Before starting this tip, you may want to review the previous few tips I’ve posted on TipSquirrel. In those lessons, we established a common language for speaking about selections, and we developed a few basic techniques that are simple, but provide tremendous capability for image manipulation. If you aren’t familiar with these concepts, or need a refresher, please see the following tips:
Photoshop Selection Techniques
Photoshop Selection Power Tips
OK, so let’s dive right in. We’re going to start with this simple flat file, where we have a background layer with a smooth gradient:
Now, without adding any actual graphical elements, we can make our image do some amazing tricks. Let’s start by adding a Curves adjustment layer (Layer > New Adjustment Layer > Curves…). Click OK to accept the default parameters, and nothing happens, except we have a curves layer:
Now, pulling up or down on the curve in the Adjustments Panel will change the image globally, but let’s make one small change before we adjust anything. Let’s add a gradient in the layer mask of the Curves 1 layer. Remember from our earlier lessons that “Black conceals, White reveals;” wherever the layer mask is white, we will see the curves adjustment – wherever it is black, we won’t (and for shades of gray, we will see it revealed only partially).
Here’s the process:
Select the Curves 1 Layer Mask
Select the Gradient Tool
Choose the Black, White gradient (first one in the list)

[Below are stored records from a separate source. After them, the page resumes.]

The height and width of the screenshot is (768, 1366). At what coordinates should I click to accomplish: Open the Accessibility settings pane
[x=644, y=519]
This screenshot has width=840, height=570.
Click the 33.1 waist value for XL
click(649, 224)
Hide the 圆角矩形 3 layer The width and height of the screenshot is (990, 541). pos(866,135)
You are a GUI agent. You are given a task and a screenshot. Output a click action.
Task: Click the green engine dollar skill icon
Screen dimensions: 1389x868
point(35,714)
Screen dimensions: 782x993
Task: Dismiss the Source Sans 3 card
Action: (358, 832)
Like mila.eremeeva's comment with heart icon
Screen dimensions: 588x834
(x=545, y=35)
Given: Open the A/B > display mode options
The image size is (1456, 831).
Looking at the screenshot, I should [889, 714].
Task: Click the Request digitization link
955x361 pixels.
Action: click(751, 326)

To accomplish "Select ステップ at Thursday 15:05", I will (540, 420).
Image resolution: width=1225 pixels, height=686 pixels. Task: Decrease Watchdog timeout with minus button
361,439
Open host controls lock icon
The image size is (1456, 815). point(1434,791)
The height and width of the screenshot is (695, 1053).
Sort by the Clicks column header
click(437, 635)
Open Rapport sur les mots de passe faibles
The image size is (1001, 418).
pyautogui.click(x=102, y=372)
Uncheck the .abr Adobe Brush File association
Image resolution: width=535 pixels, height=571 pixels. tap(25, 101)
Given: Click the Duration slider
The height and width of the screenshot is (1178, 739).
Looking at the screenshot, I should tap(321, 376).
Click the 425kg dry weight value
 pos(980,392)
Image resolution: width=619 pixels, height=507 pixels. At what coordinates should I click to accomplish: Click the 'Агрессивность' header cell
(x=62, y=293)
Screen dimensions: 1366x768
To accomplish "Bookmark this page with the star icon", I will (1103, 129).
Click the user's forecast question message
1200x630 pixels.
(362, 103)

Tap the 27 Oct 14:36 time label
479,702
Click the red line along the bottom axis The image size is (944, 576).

Drag as shown to create the gradient layer mask
Now that the gradient is in the layer mask, the Curves adjustment will only be visible where the mask is white, and will be partially visible where the mask is gray. Let’s open the Adjustments panel (Window > Adjustments) and make the following adjustments to the curve:
1. Click in the center of the curve and drag upward. The values (which can be adjusted manually as shown) should reflect an input value of 127 and output of 210:
2. Now click at about the 3/4 point of the curve and drag downward. The values for the new point should reflect an input of 190 and an output of 20:
Now, look what has happened. In the area where the gradient in the layer mask is white, we are seeing some changes to the image. Where the mask fades to gray, the adjustment fades with it. And in the areas of black mask, there is no adjustment at all.
Now let’s put this to some practical use. Let’s start with a similar document with a smooth background. This time, use the Custom Shape tool to add a path outline (not a shape layer) over the image:
Next, Control-Click (Mac: Command-Click) on the path in the Paths panel in order to load the path as a selection:
Now we have a selection active in the shape of the path. Create a Hue/Saturation Adjustment Layer (Layer > New Adjustment Layer > Hue/Saturation…). Notice that when we have an active selection, a mask is created automatically in the shape of our selection on the new adjustment layer. The selection becomes inactive, but it has been incarnated in the layer mask itself:
Now when we start making our Hue/Sat adjustments, the changes will be visible only in the selected areas – Black conceals, White reveals. Change the Hue/Sat values as shown:
We’ve just created a graphical element in our image using only an adjustment layer with a layer mask!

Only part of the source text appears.